Mr. LUETKEMEYER. Farming is a very capital-intensive
business. I mean, your restaurant business and your winery are
going to be completely different business models than what
agriculture is.
Mr. KEESAMAN. They are, and it is just a way, as you can
see from my testimony, we want to bring sons back into the
operation.
Mr. LUETKEMEYER. Right.
Mr. KEESAMAN. My great granddad was there. My grandfather
was there. My father, that is all he knew, was farm. That is
all I know. I have got one son that farms with me full-time
that followed me around when he was a little kid. And so that
is what our roots are in. We have had to change, and small
business needs to change because of the limits, you know, and
our Congress needs to change it. But yes, agriculture is a
different breed of cat.
Mr. LUETKEMEYER. I appreciate your testimony today. I know
that by rule here we are supposed to do this every five years
and all the other entities, and yet we have not done this since
2000. So obviously it is time for a change.

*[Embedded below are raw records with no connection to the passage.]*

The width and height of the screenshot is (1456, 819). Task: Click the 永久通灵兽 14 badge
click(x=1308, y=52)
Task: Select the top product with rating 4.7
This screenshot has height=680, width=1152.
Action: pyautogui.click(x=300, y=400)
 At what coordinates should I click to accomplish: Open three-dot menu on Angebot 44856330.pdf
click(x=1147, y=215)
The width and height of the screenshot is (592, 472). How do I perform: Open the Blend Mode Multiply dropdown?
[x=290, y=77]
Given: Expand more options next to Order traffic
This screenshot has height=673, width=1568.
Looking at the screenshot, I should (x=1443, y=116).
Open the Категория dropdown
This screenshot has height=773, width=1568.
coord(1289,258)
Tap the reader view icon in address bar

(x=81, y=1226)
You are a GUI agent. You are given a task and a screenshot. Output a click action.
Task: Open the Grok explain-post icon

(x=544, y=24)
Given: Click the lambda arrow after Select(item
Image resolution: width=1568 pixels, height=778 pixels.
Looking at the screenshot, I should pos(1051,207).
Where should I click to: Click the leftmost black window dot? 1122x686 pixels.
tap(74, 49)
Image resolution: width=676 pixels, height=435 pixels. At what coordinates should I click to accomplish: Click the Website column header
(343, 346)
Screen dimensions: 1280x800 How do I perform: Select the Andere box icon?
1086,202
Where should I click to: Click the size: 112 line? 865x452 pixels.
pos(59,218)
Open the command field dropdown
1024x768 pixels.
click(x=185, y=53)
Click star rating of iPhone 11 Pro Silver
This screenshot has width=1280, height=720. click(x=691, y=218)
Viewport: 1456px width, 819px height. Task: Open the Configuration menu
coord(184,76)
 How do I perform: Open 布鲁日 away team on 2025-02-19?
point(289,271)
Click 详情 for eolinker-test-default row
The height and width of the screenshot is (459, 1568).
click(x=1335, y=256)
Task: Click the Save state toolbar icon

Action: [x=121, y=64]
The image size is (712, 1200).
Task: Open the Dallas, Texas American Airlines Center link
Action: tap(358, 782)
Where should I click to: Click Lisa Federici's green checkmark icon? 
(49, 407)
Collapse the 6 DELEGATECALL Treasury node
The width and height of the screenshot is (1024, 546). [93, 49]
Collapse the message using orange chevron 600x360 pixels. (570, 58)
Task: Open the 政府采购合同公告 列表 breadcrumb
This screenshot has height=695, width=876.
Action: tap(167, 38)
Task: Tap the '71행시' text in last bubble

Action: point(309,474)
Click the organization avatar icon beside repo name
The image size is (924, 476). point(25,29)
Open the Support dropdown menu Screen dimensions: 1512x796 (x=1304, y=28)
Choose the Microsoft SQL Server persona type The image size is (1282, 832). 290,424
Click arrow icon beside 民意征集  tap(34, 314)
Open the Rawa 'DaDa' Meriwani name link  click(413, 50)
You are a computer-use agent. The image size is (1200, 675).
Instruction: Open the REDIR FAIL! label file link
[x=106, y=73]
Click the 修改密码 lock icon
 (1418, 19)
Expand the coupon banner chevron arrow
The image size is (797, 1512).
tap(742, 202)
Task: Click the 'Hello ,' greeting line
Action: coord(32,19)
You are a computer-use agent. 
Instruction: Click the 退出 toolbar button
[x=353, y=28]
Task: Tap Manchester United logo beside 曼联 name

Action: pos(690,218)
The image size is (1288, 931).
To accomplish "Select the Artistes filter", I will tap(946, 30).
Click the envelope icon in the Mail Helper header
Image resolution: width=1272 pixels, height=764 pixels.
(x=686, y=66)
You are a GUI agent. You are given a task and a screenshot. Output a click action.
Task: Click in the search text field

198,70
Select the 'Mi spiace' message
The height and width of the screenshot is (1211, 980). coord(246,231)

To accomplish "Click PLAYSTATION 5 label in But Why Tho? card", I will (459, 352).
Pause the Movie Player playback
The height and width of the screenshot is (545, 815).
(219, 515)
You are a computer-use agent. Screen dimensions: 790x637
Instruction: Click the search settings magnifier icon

Mr. Chairman, I yield back.
Chairman TIPTON. Thank you, Mr. Luetkemeyer.
And now I yield to Mr. Murphy for his questions.
Mr. MURPHY. Thank you, Mr. Chairman. Thank you all again.
It seems that there is sort of a fine line here. And over
the past several years and decades we have seen a continual
consolidation of smaller farms into the larger farms. By
modernizing these standards and size-setting standards, how do
we protect the integrity of the small businesses and prevent
the corporations and the large businesses from seizing all
these opportunities? How do we make that distinction? This is
for the whole panel.
Chairman TIPTON. You can go ahead, Mr. Shoraka, if you want
to start.
Mr. SHORAKA. Sure. I think, obviously, the question becomes
as we set size standards for other industries because as has
been mentioned today, there are certain benefits that flow to
the small businesses that we set standards for. So making sure
that the benefits flow to the intended recipients. And one
thing that you mentioned, potentially affiliation. Right? When
you see affiliation amongst businesses, that has to be
considered. What we consider as an individual small entity is
an independently owned entity. So that takes a lot of that sort
of affiliation concern away. But you are absolutely right. As
we establish size standards, there are benefits that flow to
those small businesses, and we need to make sure that the
benefits flow to the intended recipients.
Mr. MURPHY. Thank you.
Mr. Oestman?
Mr. OESTMAN. Great question. I kind of agree with what he
said. You know, individually owned, our farm has turned into an
LLC, but that is just for liability reasons. I mean, we have
talked about these numbers and how great they are, and that
does not mean we are an evil corporation but we just realized
that we do not want to jeopardize all our family's assets. So,
I mean, like he said, there is a continuing consolidation. So
there are great big farmers out there, you know, but I am not
sure exactly how to set that standard. But most of them are
smaller, family-owned.
Mr. MURPHY. Thank you.
Mr. KEESAMAN. As I commented a minute ago, there is a lot
of large farmers. A good friend of mine farms right across the
road from me and they have got 9,000 acres of corn and probably
12,000 acres of beans. And he is a small farm family. He and
his two sons. And so that is what we have done to bring sons
in, is form--we have three different LLCs for each of the sons.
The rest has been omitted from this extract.